**WHAT THIS TASK INVOLVES:**
Pick up the thesis abstract on genetic analyses of age-at-onset traits after its final sentence and continue writing it.

Genetic Analyses of Age at Onset Traits
Abstract
The identification of factors underlying complex trait variation is a major goal in
the field of genetics. For normally distributed, fully observed trait data there are
many well established statistical methods for partitioning phenotypic variation
and for mapping quantitative trait loci (QTL). Survival or time-to-event traits
often follow non-normal distributions and frequently contain partially-known
(or censored) trait data. If standard statistical methods are used to analyse
age at onset data a bias can be introduced through a failure to account for the
non-normal distribution of the data and the presence of censoring. Complex
statistical methods have been developed to partition trait variation and map
QTL for age at onset or survival traits. In this thesis, the use of these survival
analysis methods is compared to more established statistical methods for the
analysis of age-at-onset data.
A brief introduction to the analysis of human variation and the issues associated
with the analysis of age at onset data is given. The methods currently used to
partition trait variation and map QTL for survival traits are discussed (Chapter
1). Age-specific penetrances can be used to model the age-at-onset of disease
in unaffected individuals. This parametric method is used to identify loci
underlying susceptibility to a novel co-morbid psychiatric phenotype (depression
and unexplained swelling). The method is compared to a non-parametric
variance component (VC) QTL mapping method that does not account for the
age at onset of the disease. Parametric linkage analysis identified two suggestive loci, neither of which were supported by the standard variance component
analysis. VC analysis identified a suggestive linkage region on chromosome 14
which decreased upon fine mapping (Chapter 2).
Many of the current methods used to analyse survival data in human genetics
are based on methods originally derived by animal geneticists. The analysis of
survival traits in some experimental populations is simplified by the presence
of fully inbred lines. However, for complex traits the methods are both
computationally intensive and not widely available. A grouped linear regression
method is proposed for the analysis of continuous survival data in fully inbred
lines. Using simulation the method is compared to both the Cox and Weibull
proportional hazards models and a standard linear regression method that
ignores censoring. The grouped linear regression method is of equivalent power
to both the Cox and Weibull proportional hazards methods, is significantly
better than the standard linear regression method when censored observations
are present and is computationally simple (Chapter 3).

**MATERIAL PROVIDED:**
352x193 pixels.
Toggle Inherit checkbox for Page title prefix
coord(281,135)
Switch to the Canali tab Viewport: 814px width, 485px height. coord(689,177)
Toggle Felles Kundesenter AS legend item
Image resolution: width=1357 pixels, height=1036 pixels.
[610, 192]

**YOUR RESPONSE:**
A sample of 446 monozygotic (MZ) twins, 633 dizygotic (DZ) twins and 223
siblings was used to partition the inter-individual variance in age at menarche.
The analysis was carried out using both a standard method which failed to
account for the censored nature of the data and a mixed effects Cox model
which fits a frailty model to the random effects. The standard methodology
suggested that an additive genetic model best described the data. The
most parsimonious model when using the frailty method included additive
genetic and common environmental effects (ACE). The difference between
the two models was caused by the different ascertainment of the siblings. The
frailty model estimated the heritability of age at menarche to be 0.57 (Chapter 4). In Chapter 5, a sample of 2,685 pseudo-independent sib-pairs is used in a genomewide
linkage scan for QTL underlying variation in age-at-menarche. The sample
comprises of the adolescent sample discussed in chapter 4, and three adult
cohorts. The proportion of censoring in the sample is 1.20% so a standard QTL
mapping method is used. Two QTL of suggestive significance are identified on
chromosomes 11p and 3p. The candidate genes WT1 and FSHB are located
within the linkage peak on 11p. After the removal of bivariate outliers a locus
on chromosome 12q was identified. No significant QTL were detected which
suggests age-at-menarche is influenced by multiple genes of small effect. The
thesis concludes with a general discussion (Chapter 6).